Response: As explained above, identification of a particular synergistic/antagonistic interactions was entirely restricted by the availability of the trials testing that combination and their respective single-agent trials in our collected dataset. Although, two CPIs durvalumab and nivolumab with a TKI and chemotherapy, respectively, were evaluable by the null model and listed in the above point.

  1. Are the Figures 2A and 2B presenting targeted or non-targeted therapies or their combinations?

Response: Figure 2A and 2B comprises of all the agents in our collected 1,002 trials including targeted and non-targeted agents and their combinations.

  1. What is the difference between the modern and previous data set?

    

Response: The main difference between the two datasets is the time over which the trials were collected. The modern dataset (1,002 trials) contains most recent trials starting from the year 2020, whereas the previous dataset (1,163 trials) contains trials between 1990-2011.

As depicted in the Figure 4A, the impact of time has reflected in the proportion of the agent types (targeted vs non-targeted) in the modern and previous dataset.

  1. Table 1 is showing that mainly chemotherapeutics or the combination of chemo plus enzymes/inhibitors can result in anti-cancer effect? What about the synergy between more than 2 agents?
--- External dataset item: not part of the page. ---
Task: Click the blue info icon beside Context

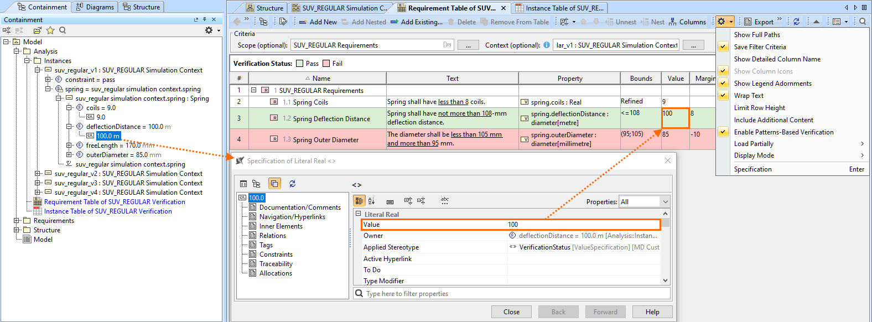Action: pyautogui.click(x=547, y=45)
Response: We do not have enough data to analyse the interactions between more than 2 agents as it requires sufficient single agent trials of each individual drug in a combination. However, we were able to find out one combination containing more than 2-agent (FOLFOXIRI and Cetuximab). The combination of FOLFOXIRI (Leucovorin+Fluorouracil+Oxaliplatin+Irinotecan) and Cetuximab is listed in Table 3.

  1. Please provide limitations of the study and made analyses.
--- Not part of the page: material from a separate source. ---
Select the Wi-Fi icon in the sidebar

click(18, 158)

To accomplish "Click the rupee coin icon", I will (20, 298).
Response: The 10th paragraph of the discussion section addresses the limitations relating to the inferred synergy/antagonism and null model (line 492).

We recognise that addressing the limitations relating to synergy/antagonism in a separate paragraph is better comprehensible than combining them with the overall limitations of the study.   

  1. What could be the potential mechanism underlying observed synergy or antagonism?

Response: Potential mechanisms for the synergistic combinations are as follows:

For the three chemotherapy combinations, destruction of the resistant tumour cells by a different killing pathway which could not be targeted by single drug alone. For rituximab and ibrutinib combination in CLL, ibrutinib impairs B cell development and maturation intracellularly, while rituximab binds to B cell’s surface and induces subsequent immune responses. These two distinct actions result in a robust anticancer response.

Potential mechanisms for the antagonistic interactions between a monoclonal antibody and a TKI is possibly due to failure of the antibody to induce an immune response and resistance of the TKI targeting specific intracellular signalling pathway. Antagonism between the chemotherapies could be due to targeting the same anticancer pathway or decreased chemotherapy sensitivity due to the recruited TAMs.

Round 2

Reviewer 1 Report

Changes are not well tracked, finding them in the text is difficult.

Major issues were poorly addressed like they were just minor suggestions. 

Reviewer 2 Report

The authors provided satisfactory replies.